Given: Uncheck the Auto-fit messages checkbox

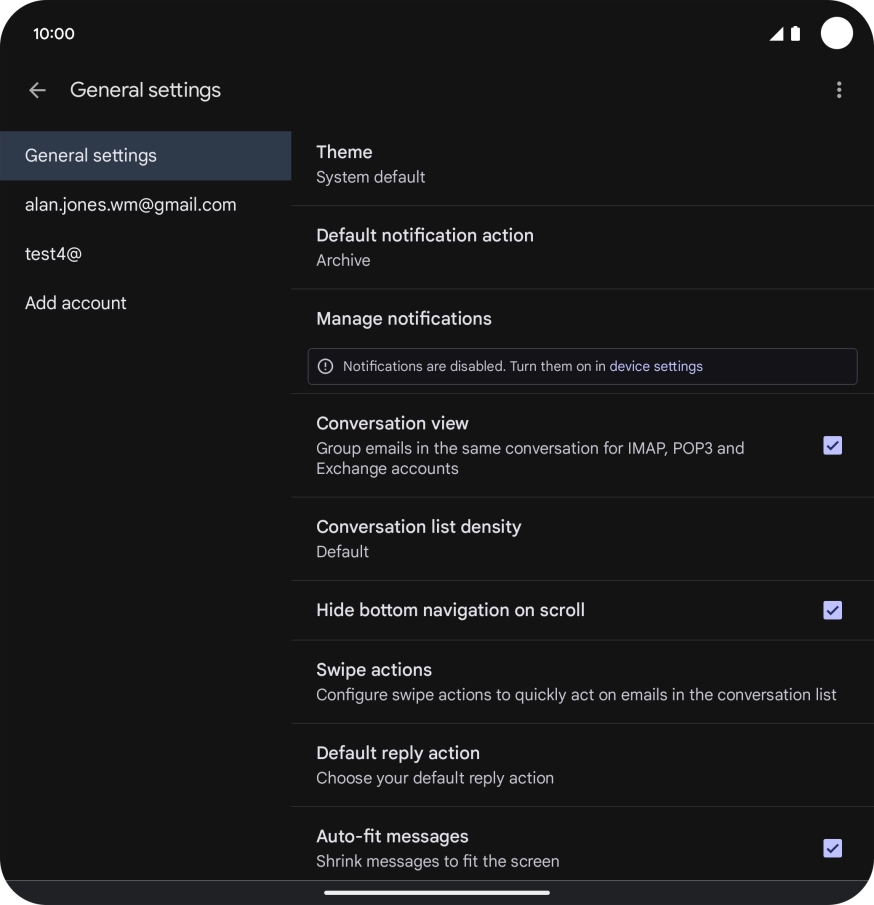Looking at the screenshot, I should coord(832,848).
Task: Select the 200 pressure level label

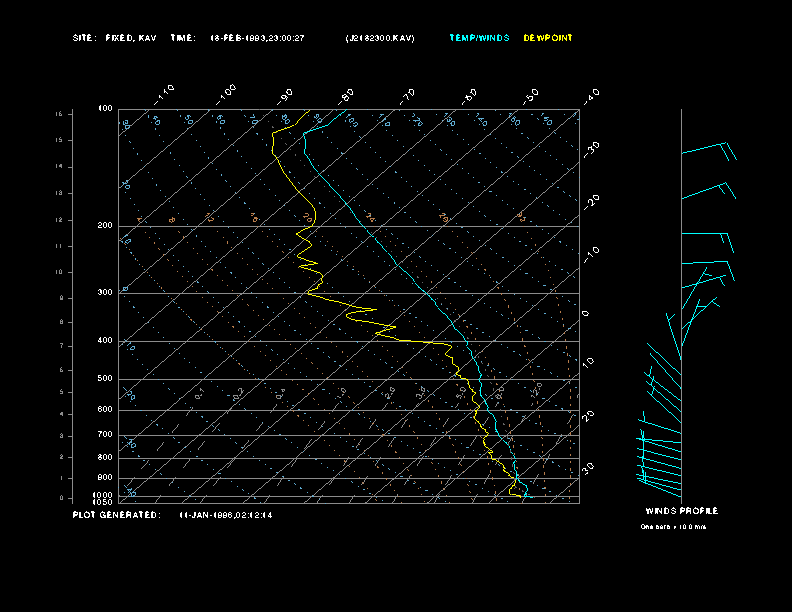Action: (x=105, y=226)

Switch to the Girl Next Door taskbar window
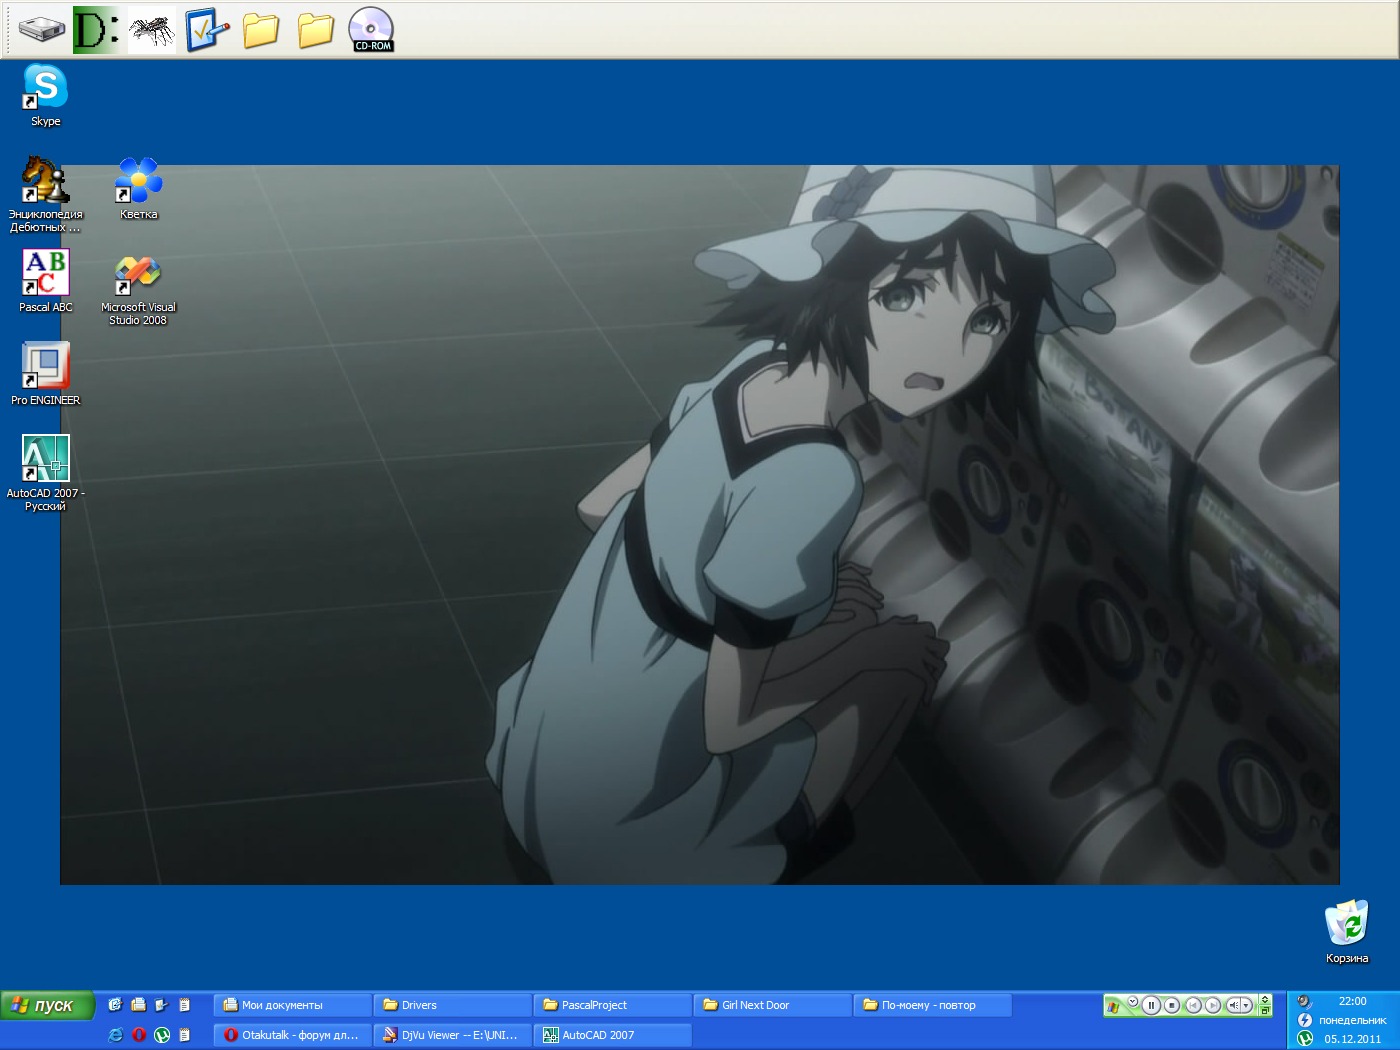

*Assignment:* The lines to repeat start at the one holding "Task: Select the 200 pressure level label" and run through the last line of the records above; write them out exactly, both ends included, but not the pictures.

*Written response:*
Task: Select the 200 pressure level label

Action: (x=105, y=226)

Switch to the Girl Next Door taskbar window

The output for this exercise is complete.